As adults, we often look back and make fun of how out of proportion our existential angst and ennui were relative to our actual situations. But of course, by "often," I mean those who were lucky enough to make it through relatively unscathed and with relatively intact families. And I'm NOT just talking about those of us whose high school years predated cell phone cameras and social media, although that was another huge privilege. Even, maybe especially, when we objectively had it pretty good, nostalgia is the mental equivalent of novocaine, acting as a numbing agent that makes us forget how hard it was.
I doubt that Belén Dolores, the protagonist of Shut Up, This Is Serious by Carolina Ixta, will ever look back on her high school years with anything resembling nostalgia. She is a ball of depression and anger. Everyone keeps telling her she looks like her dad, who abandoned the family. Her mom is devastated, and to Belén, it seems like her mom might as well have vanished. Her grades have nosedived; she sees no point in the things she's asked to do by teachers who don't care about girls like her. Even her best friend seems to have abandoned her; Leti has her own troubles and is struggling with how to save herself. Belén describes feeling like a weight is on her chest, a pressure that she keeps trying to get rid of, mostly through bad relationship decisions but sometimes with reading.
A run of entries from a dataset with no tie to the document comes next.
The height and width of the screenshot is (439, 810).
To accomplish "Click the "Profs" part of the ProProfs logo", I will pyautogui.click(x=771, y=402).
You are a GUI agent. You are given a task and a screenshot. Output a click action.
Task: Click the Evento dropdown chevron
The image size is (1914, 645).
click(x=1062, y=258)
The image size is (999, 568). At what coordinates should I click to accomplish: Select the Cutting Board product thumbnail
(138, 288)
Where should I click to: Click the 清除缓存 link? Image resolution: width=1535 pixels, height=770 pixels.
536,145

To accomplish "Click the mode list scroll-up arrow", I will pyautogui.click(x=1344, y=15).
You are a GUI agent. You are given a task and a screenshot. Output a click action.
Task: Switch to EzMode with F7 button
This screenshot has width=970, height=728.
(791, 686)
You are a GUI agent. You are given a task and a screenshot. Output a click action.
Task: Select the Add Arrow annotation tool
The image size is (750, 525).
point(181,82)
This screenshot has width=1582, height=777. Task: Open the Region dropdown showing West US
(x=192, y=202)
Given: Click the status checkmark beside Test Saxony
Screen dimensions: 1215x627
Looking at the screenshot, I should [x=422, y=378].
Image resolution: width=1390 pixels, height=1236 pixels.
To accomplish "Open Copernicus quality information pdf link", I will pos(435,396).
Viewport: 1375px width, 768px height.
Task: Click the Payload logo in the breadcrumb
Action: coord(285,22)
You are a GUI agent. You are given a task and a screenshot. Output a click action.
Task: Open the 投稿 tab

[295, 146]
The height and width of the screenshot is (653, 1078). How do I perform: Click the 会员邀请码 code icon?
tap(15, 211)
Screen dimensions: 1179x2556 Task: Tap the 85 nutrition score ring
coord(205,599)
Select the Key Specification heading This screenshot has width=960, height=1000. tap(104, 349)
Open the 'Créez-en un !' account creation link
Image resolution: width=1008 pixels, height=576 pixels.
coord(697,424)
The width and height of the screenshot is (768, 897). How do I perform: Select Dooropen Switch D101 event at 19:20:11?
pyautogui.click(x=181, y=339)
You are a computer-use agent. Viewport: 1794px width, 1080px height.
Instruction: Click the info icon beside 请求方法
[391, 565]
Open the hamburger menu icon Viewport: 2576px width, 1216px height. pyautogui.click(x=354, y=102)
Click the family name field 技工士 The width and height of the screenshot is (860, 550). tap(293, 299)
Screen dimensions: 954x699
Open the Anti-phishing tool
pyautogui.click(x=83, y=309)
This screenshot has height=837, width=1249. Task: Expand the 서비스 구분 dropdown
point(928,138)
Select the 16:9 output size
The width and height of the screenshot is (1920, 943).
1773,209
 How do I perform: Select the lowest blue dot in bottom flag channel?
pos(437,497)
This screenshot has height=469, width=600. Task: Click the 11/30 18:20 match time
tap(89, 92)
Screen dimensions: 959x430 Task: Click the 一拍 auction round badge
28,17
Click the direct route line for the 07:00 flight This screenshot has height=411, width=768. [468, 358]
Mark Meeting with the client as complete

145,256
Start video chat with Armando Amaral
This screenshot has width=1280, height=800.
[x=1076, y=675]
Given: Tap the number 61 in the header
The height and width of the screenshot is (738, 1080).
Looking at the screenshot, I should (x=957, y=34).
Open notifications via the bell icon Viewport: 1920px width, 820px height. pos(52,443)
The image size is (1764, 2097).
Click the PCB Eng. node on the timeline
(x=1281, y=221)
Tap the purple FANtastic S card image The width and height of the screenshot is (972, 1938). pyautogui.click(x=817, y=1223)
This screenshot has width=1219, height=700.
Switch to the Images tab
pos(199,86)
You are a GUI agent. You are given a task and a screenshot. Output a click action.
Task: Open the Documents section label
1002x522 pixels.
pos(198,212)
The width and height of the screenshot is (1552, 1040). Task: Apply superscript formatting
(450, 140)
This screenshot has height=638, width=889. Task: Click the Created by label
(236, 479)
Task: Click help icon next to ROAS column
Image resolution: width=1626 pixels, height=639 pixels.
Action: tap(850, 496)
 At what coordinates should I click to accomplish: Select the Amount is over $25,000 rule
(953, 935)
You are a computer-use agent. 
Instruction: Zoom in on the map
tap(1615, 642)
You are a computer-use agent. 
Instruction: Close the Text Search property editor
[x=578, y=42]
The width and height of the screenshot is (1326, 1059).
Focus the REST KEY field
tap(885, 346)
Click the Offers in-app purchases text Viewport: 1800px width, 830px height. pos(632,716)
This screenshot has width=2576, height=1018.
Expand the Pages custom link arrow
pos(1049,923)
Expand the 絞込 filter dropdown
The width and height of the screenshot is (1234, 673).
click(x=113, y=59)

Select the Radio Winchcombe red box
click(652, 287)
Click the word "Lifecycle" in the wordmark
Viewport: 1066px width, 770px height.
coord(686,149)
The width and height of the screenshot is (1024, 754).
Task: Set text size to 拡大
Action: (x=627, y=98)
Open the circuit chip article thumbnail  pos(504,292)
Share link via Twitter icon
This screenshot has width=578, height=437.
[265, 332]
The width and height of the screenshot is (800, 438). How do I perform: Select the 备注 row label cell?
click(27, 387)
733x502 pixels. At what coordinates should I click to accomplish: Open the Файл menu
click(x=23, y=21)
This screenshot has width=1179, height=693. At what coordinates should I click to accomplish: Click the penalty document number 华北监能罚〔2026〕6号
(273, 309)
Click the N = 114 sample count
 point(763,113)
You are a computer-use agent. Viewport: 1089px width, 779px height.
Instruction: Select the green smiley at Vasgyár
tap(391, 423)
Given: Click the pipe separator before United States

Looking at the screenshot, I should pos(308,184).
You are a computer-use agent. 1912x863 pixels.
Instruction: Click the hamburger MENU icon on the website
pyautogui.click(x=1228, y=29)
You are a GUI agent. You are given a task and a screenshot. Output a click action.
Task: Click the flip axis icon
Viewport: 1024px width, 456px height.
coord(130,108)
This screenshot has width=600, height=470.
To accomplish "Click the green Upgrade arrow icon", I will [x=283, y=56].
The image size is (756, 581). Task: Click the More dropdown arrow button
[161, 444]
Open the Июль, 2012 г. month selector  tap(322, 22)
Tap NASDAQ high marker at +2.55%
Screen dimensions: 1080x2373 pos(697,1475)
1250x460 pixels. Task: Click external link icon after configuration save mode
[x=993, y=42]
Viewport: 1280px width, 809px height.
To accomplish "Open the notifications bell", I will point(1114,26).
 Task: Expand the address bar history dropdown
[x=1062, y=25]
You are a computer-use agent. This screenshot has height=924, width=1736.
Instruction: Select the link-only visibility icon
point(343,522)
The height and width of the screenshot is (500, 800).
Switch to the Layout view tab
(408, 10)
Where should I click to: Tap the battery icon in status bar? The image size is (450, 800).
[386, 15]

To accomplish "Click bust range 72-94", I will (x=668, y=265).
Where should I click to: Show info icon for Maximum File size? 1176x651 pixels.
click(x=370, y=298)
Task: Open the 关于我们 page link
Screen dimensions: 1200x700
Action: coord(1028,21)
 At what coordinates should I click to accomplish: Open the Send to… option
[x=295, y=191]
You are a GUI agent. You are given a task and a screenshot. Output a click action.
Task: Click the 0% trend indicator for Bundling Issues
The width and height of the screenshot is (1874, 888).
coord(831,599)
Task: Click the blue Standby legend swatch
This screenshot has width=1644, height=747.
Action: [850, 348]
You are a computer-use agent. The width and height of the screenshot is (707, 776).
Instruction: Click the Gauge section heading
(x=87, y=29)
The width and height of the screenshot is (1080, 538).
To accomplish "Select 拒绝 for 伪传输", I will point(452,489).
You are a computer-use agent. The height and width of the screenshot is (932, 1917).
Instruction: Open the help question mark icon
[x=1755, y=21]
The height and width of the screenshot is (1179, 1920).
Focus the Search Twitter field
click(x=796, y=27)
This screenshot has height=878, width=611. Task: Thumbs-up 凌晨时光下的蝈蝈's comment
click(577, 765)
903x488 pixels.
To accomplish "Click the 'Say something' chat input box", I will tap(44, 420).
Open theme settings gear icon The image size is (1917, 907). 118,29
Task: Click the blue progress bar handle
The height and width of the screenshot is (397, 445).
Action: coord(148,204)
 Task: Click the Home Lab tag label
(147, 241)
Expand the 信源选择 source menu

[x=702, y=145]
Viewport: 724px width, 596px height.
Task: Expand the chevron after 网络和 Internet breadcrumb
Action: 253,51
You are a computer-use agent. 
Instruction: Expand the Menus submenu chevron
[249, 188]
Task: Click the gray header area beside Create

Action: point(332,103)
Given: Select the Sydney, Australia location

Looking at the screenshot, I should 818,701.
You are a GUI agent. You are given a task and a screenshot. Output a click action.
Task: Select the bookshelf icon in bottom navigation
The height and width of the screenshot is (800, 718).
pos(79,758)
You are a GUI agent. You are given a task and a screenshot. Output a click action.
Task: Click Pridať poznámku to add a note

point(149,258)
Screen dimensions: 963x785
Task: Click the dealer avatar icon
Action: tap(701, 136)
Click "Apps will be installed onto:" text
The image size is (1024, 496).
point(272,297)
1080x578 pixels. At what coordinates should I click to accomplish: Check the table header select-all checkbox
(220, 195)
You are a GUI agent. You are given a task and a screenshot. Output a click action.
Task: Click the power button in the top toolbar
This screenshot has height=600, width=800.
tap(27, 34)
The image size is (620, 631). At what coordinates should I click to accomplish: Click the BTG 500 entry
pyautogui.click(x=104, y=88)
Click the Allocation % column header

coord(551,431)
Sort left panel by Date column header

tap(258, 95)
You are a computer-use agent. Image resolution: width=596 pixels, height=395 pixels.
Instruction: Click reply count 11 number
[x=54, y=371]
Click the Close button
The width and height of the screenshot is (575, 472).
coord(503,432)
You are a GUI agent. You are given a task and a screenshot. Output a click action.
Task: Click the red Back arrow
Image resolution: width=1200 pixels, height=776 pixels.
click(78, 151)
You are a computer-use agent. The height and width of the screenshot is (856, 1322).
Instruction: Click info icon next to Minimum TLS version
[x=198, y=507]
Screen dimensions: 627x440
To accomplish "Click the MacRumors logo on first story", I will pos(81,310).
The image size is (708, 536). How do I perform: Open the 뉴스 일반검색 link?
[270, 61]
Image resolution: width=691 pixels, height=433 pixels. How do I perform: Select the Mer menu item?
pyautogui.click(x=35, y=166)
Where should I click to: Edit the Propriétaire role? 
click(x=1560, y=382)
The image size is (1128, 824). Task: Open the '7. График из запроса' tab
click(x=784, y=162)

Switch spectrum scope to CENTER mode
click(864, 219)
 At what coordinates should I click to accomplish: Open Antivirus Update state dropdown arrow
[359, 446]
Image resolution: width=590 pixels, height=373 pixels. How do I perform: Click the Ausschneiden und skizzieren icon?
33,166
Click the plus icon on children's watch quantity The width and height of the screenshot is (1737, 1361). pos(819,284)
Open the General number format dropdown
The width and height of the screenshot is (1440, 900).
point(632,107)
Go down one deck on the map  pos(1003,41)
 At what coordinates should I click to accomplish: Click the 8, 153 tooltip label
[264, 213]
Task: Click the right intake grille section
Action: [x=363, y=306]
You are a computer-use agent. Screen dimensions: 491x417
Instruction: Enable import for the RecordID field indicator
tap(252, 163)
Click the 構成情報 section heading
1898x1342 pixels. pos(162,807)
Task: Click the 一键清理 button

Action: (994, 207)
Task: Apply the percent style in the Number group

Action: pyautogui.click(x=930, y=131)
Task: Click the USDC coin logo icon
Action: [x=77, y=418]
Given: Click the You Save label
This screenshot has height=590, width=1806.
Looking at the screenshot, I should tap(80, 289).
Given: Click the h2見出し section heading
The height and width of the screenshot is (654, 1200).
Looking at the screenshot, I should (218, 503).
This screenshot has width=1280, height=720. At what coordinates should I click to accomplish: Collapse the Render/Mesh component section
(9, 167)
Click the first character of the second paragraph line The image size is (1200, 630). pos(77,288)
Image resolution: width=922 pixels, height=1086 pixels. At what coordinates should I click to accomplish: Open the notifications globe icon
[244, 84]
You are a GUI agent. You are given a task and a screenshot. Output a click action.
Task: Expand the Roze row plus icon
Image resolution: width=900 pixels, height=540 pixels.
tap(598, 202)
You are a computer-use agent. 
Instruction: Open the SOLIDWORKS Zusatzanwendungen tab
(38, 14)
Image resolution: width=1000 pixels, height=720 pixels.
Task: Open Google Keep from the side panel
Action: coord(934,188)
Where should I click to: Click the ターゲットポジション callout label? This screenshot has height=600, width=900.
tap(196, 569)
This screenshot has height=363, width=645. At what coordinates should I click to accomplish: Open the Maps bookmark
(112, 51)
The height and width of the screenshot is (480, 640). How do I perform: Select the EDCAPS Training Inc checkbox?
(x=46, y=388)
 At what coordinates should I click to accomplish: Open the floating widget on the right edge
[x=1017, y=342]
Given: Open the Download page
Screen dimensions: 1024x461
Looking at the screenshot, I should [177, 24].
She says, "The more I read, the more immersed I am in someone else's life, someone else's thoughts, someone else's problems. It's the easiest way to push down my own."
Since nostalgia doesn't cut it, I spent a while trying to find the right term to describe how Belén might look back on this time, and I don't think there is one in English. I found the Portuguese term saudade, which is something like "melancholic feelings about missing something from the past, with a sense of regret or dissatisfaction.” There's also the German ZAYN-zookt, which conveys a "deep, bittersweet longing for something undefined and unattainable." But I'm not convinced that those would work, either.
While things aren't great for Belén by the end, they're better and they're better because she started caring about herself again. So I hope maybe she'll eventually get to a really good point in her life and look back at all that she went through when she was young and realize that it was those experiences that helped make her the person she is, that they developed her sense of empathy for others as well as her belief in her ability to persevere and achieve while not taking herself too seriously.
Huh. Turns out Belén and I might have more in common than I thought. I'll keep rooting for us both.